Logo nessa semana, sem escolher, Jacinto Galião comprou a um príncipe polaco, que depois da tomada de Varsóvia se metera frade cartuxo, aquele palacete dos Campos Elísios, nº 202. E sob o pesado ouro dos seus estuques, entre as suas ramalhudas sedas se enconchou, descançando de tantas agitações, numa vida de pachorra e de boa mesa, com alguns companheiros de emigração (o desembargador Nuno Velho, o conde de Rabacena, outros menores), até que morreu de indigestão, dumalampreia de escabeche que lhe mandára o seu procurador em Monte-mór. Os amigos pensavam que a senhora D. Angelina Fafes voltaria ao reino. Mas a boa senhora temia a jornada, os mares, as caleças que racham. E não se queria separar do seu Confessor, nem do seu Médico, que tão bem lhe comprehendiam os escrúpulos e a asma.
—Eu, por mim, aqui fico no 202 (declarara ela), ainda que me faz falta a boa água de Alcolena... O Cinthinho, esse, em crescendo, que decida.

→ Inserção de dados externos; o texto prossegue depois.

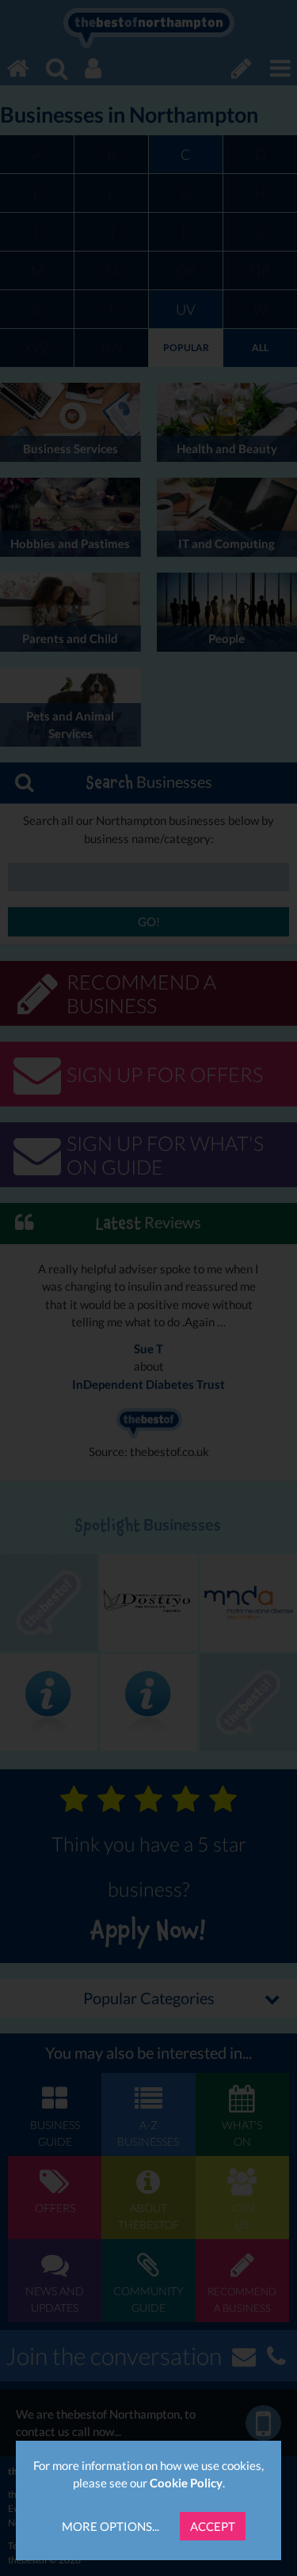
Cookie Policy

O Cinthinho crescera. Era um moço mais esguio e lívido que um cirio, de longos cabelos corredios, narigudo, silencioso, encafuado em roupas pretas, muito largas e bambas; de noite, sem dormir, por causa da tosse e de sufocações, errava em camisa com uma lamparina através do 202; e os criados na copa sempre lhe chamavam a "Sombra". Nessa sua mudez e indecisão de sombra surdira, ao fim do luto do papá, o gosto muito vivo de tornear madeiras ao torno: depois, mais tarde, com a melada flor dos seus vinte annos, brotou nele outro sentimento, de desejo e de pasmo, pela filha do desembargador Velho, uma menina redondinha como uma rola, educada num convento de Paris, e tão habilidosa que esmaltava, dourava, concertava relógios e fabricava chapéus de feltro. No outono de 1851, quando já se desfolhavam os castanheiros dos Campos Elísios, o Cinthinho cuspilhou sangue. O médico, acarinhando o queixo e com uma ruga seria na testa imensa, aconselhou que o menino abalasse para o golfo Juan ou para as tépidas areias de Arcachon.

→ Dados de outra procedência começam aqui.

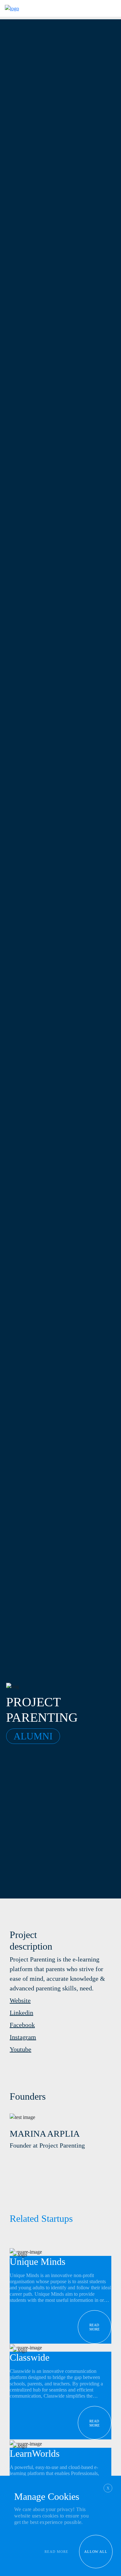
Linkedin (21, 2012)
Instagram (23, 2037)
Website (20, 2000)
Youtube (20, 2049)
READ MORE (56, 2552)
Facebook (22, 2024)
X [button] (107, 2488)
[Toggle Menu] (110, 8)
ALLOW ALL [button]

Cinthinho porém, no seu aferro de sombra, não se quiz arredar da Terezinha Velho, de quem se tornara, através de Paris, a muda, tardonha sombra. Como uma sombra, casou; deu mais algumas voltas ao torno; cuspiu um resto de sangue; e passou, como uma sombra.
Três meses e três dias depois do seu enterro o meu Jacinto nasceu.